Tifenn Hirtzlin; Marc Bocquet; Bogdan Penkovsky; Jacques-Olivier Klein; Etienne Nowak; Elisa Vianello; Jean-Michel Portal; Damien Querlioz

doi:10.3389/fnins.2019.01383

Digital Biologically Plausible Implementation of Binarized Neural Networks With Differential Hafnium Oxide Resistive Memory Arrays

Front Neurosci. 2020 Jan 9:13:1383. doi: 10.3389/fnins.2019.01383. eCollection 2019.

Authors

Tifenn Hirtzlin¹, Marc Bocquet², Bogdan Penkovsky¹, Jacques-Olivier Klein¹, Etienne Nowak³, Elisa Vianello³, Jean-Michel Portal², Damien Querlioz¹

Affiliations

¹ C2N, Univ Paris-Sud, Université Paris-Saclay, CNRS, Palaiseau, France.
² Aix Marseille Univ, Université de Toulon, CNRS, IM2NP, Marseille, France.
³ CEA, LETI, Grenoble, France.

Abstract

The brain performs intelligent tasks with extremely low energy consumption.
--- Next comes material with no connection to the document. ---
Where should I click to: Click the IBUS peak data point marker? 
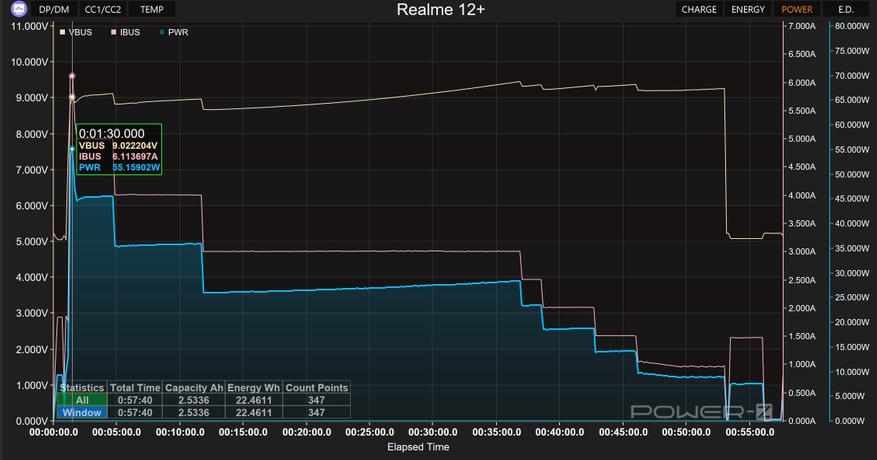(x=72, y=76)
This work takes its inspiration from two strategies used by the brain to achieve this energy efficiency: the absence of separation between computing and memory functions and reliance on low-precision computation. The emergence of resistive memory technologies indeed provides an opportunity to tightly co-integrate logic and memory in hardware. In parallel, the recently proposed concept of a Binarized Neural Network, where multiplications are replaced by exclusive NOR (XNOR) logic gates, offers a way to implement artificial intelligence using very low precision computation. In this work, we therefore propose a strategy for implementing low-energy Binarized Neural Networks that employs brain-inspired concepts while retaining the energy benefits of digital electronics. We design, fabricate, and test a memory array, including periphery and sensing circuits, that is optimized for this in-memory computing scheme. Our circuit employs hafnium oxide resistive memory integrated in the back end of line of a 130-nm CMOS process, in a two-transistor, two-resistor cell, which allows the exclusive NOR operations of the neural network to be performed directly within the sense amplifiers. We show, based on extensive electrical measurements, that our design allows a reduction in the number of bit errors on the synaptic weights without the use of formal error-correcting codes. We design a whole system using this memory array. We show on standard machine learning tasks (MNIST, CIFAR-10, ImageNet, and an ECG task) that the system has inherent resilience to bit errors. We evidence that its energy consumption is attractive compared to more standard approaches and that it can use memory devices in regimes where they exhibit particularly low programming energy and high endurance. We conclude the work by discussing how it associates biologically plausible ideas with more traditional digital electronics concepts.

Keywords: ASICs; binarized neural networks; biologically plausible digital electronics; in-memory computing; memristor; resistive memory.